Entries on where items appear
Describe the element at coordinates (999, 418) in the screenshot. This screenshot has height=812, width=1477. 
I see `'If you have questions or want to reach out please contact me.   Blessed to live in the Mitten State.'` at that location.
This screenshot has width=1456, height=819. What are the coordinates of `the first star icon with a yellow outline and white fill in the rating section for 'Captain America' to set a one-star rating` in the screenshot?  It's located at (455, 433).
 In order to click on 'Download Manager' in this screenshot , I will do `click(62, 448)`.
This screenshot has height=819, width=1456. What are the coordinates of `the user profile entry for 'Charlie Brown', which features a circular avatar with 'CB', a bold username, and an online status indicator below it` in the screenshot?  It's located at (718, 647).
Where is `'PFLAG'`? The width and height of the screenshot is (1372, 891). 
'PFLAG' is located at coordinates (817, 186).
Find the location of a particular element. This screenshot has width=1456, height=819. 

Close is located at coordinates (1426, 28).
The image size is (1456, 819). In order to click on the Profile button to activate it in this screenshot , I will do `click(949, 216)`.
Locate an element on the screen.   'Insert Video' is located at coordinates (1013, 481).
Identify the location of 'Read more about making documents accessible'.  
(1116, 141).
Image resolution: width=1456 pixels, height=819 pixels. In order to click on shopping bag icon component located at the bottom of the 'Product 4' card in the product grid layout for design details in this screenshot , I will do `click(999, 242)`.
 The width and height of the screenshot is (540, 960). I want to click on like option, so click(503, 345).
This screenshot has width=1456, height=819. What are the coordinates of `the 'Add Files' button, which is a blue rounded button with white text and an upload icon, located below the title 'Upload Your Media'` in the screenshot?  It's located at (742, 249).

» **Work to do**: Reproduce every line above without any change.

» **Output**:
Describe the element at coordinates (999, 418) in the screenshot. This screenshot has height=812, width=1477. 
I see `'If you have questions or want to reach out please contact me.   Blessed to live in the Mitten State.'` at that location.
This screenshot has width=1456, height=819. What are the coordinates of `the first star icon with a yellow outline and white fill in the rating section for 'Captain America' to set a one-star rating` in the screenshot?  It's located at (455, 433).
 In order to click on 'Download Manager' in this screenshot , I will do `click(62, 448)`.
This screenshot has height=819, width=1456. What are the coordinates of `the user profile entry for 'Charlie Brown', which features a circular avatar with 'CB', a bold username, and an online status indicator below it` in the screenshot?  It's located at (718, 647).
Where is `'PFLAG'`? The width and height of the screenshot is (1372, 891). 
'PFLAG' is located at coordinates (817, 186).
Find the location of a particular element. This screenshot has width=1456, height=819. 

Close is located at coordinates (1426, 28).
The image size is (1456, 819). In order to click on the Profile button to activate it in this screenshot , I will do `click(949, 216)`.
Locate an element on the screen.   'Insert Video' is located at coordinates (1013, 481).
Identify the location of 'Read more about making documents accessible'.  
(1116, 141).
Image resolution: width=1456 pixels, height=819 pixels. In order to click on shopping bag icon component located at the bottom of the 'Product 4' card in the product grid layout for design details in this screenshot , I will do `click(999, 242)`.
 The width and height of the screenshot is (540, 960). I want to click on like option, so click(503, 345).
This screenshot has width=1456, height=819. What are the coordinates of `the 'Add Files' button, which is a blue rounded button with white text and an upload icon, located below the title 'Upload Your Media'` in the screenshot?  It's located at (742, 249).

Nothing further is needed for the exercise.